IT'S NOT Provence. It's not even Norfolk. But the heady, uplifting and refreshing scent of lavender and the blanket of mauve across acres and acres of countryside, as far as you can see and beyond, might make everyone think that's where you are when you post your photos on social media. Tell them, instead, that it's actually deepest Castilla-La Mancha – the bit of Spain everyone escapes from in summer because it doesn't have a beach; the central plains rarely remarked upon for their natural beauty – flat, earthy fields that remind you of East Anglia during a drought but without the trees, a region too often overlooked for being anything other than the hinterland you cross to get to Madrid.

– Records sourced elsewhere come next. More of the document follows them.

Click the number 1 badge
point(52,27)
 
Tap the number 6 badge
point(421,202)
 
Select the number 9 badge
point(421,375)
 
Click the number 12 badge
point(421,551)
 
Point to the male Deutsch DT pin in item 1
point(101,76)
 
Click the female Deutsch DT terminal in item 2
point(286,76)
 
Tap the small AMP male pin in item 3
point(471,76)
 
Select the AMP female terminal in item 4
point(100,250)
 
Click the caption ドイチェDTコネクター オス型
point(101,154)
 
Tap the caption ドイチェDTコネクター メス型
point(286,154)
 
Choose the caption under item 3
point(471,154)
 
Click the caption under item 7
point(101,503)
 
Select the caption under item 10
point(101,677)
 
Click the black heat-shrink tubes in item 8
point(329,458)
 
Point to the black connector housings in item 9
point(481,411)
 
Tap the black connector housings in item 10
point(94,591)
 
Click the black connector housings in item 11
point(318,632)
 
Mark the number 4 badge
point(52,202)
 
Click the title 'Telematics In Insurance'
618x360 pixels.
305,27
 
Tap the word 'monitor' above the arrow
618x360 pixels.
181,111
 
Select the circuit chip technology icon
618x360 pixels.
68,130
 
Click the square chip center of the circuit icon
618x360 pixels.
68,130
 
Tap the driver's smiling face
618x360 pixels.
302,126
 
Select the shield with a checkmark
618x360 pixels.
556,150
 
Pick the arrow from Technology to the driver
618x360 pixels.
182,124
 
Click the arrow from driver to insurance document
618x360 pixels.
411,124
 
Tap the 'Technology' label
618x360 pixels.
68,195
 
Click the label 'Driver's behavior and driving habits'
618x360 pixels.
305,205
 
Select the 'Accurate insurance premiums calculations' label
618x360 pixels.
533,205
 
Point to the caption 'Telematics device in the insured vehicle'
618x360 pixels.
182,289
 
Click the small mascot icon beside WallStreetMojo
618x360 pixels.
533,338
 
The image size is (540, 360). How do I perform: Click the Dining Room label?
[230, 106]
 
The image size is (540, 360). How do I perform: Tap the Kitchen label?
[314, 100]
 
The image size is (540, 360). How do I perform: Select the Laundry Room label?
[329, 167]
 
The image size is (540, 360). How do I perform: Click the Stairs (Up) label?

July in Castilla-La Mancha and Castilla y León, and specifically the former's province of Guadalajara and, within it, the rural Alcarria district, is a time and a place you need to experience together at least once in a lifetime. It's an area where 80% of cultivated land is used to grow lavender, a crop that has multiplied fivefold in the last decade in both regions and which, it is hoped, will help halt the rural exodus suffered by many inland regions a long way from the nearest large town or city. The village of Almadrones, just over an hour from Madrid, has a population of just 30, but is home to 300 hectares (741 acres) of lavender fields – literally a hectare, or two-and-a-half acres, for every inhabitant. In fact, between Almadrones, Cogollor and Brihuega in the Alcarria district, over 2,000 hectares (4,942 acres) of land is coated with this powerfully-aromatic purple flowering cereal.